I am sure you have a valid reason to resent your wife, I would be too if I were in your place. But I am pretty sure that you at least communicated with her about your dissatisfaction or at least suggested counseling or a trial separation or something( do you have a thread on this site?)....This guy basically seems to have decided that he wants to end the marriage...she seems to be unaware of what his feelings are...just like I was when my husband dropped the bomb on me (in an email when I was visiting my mother) basically saying that he has been unhappy, one of the reasons he had stated was because I had stopped attending church, and that I had not tried hard enough to get a job and that I was coming in the way of his happiness and also that he had stopped feeling it for me for a while..(ofcourse that did not stop him from expecting the usual sexual intimacy , and his laundry to be done and his meals even after we were separated since we were staying in the same apartment)
His wife might have her flaws but it is not her fault he cheated...And he seems to be justifying his behavior throughout the post...and he almost hopes she will leave him if he tells her...That is cold, considering the fact that he states that she is a good person and that she loves him...He seems fixated instead on her negative points and some stuff that happened in the beginning of their marriage and she is trying to remedy it...He seems to have already made up his mind to end his marriage and seems to be looking for validation on this site...


----------



## JustSomeGuyWho

natasha1983 said:


> Hi Justsomeguywho,
> 
> I am sure you have a valid reason to resent your wife, I would be too if I were in your place. But I am pretty sure that you at least communicated with her about your dissatisfaction or at least suggested counseling or a trial separation or something( do you have a thread on this site?)....This guy basically seems to have decided that he wants to end the marriage...she seems to be unaware of what his feelings are...just like I was when my husband dropped the bomb on me (in an email when I was visiting my mother) basically saying that he has been unhappy, one of the reasons he had stated was because I had stopped attending church, and that I had not tried hard enough to get a job and that I was coming in the way of his happiness and also that he had stopped feeling it for me for a while..(ofcourse that did not stop him from expecting the usual sexual intimacy , and his laundry to be done and his meals even after we were separated since we were staying in the same apartment)
> His wife might have her flaws but it is not her fault he cheated...And he seems to be justifying his behavior throughout the post...and he almost hopes she will leave him if he tells her...That is cold, considering the fact that he states that she is a good person and that she loves him...He seems fixated instead on her negative points and some stuff that happened in the beginning of their marriage and she is trying to remedy it...He seems to have already made up his mind to end his marriage and seems to be looking for validation on this site...

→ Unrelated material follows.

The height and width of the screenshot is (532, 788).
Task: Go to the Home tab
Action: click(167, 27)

Valid points Natasha. I didn't quite read it the same way but you may be on target.

Yes, I expressed my concerns over a long period of time and I did eventually separate. Hardest thing I ever did. I felt utterly destroyed. I explained the terms of the separation to her, that I was going to go NC for one month and then at that point if she wanted to attend marriage counseling, I would commit to that. I wanted to save the marriage but I had reached my breaking point. It is a long and complicated story but it did bring about many positive changes that would not have happened otherwise. We are back together. Not all of our problems are resolved but we're still working on them. Not sure we are going to make it. Story to be continued ... 

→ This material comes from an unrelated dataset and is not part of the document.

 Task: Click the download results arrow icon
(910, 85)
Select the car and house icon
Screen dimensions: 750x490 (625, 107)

Wow, what a cold way that your husband handled that. I'm sorry. You didn't deserve that.


----------



## natasha1983

I am glad that your marriage at least reached the point of a reconciliation..And you do say that there have been a lot of positive changes...So thats good right??...Its better than nothing at all..and I am pretty sure that it can only get better from now on..I hope everything works out well for the both of you and if you are meant to separate, that both of you are able to see the light at the end of the tunnel and move on to better things..I saw on your profile that you have been married for 20 years..Wow, Thats a long time, I have not even been married for half that time. I can imagine the disappointment and pain of separation must have been even more intense for both of you...I will have to catch up on your threads soon...The way I am feeling right now, I need all the emotional support I can get...I have been on this forum the last one month, reading through these threads like a crazy woman, trying to make sense of it all. And to think that I had moved on from all that pain (Our separation happened a year ago and we are now in the middle of a divorce). Its like the actual divorce process has opened up all these old wounds, I was not even aware of and I am now actually going through my anger phase, (more like a rage). A part of the reason I am so hurt, is because I found out that he is on a dating site and is pretty active on it. A friend who does not know our situation, spotted him on it and was kind(!???) enough to let me know of it...I wonder sometimes if all this pain and humiliation is even worth it..Anyway, Thanks for being patient enough to read through my rant.....its refreshing to see things from the other side...


----------



## natasha1983

LiamN said:


> Maybe the person who posted this thread is no longer here, but for people in this same situation, think about this:
> Why is is that we feel responsible for how others feel? Someone wise once said to me, "You worry about what you think and I'll worry about what I think, OK?"
> Of course she will be upset if you tell her you want to leave, but she is an adult and how she deals with it is really her own concern.
> Your responsibility to yourself and to the people around you is to BE yourself and to seek your own happiness and allow others to either accept that or not. Whatever, it is their issue.
> Do what is in your heart. Aside from anything else, it's the best possible example you could set for your children.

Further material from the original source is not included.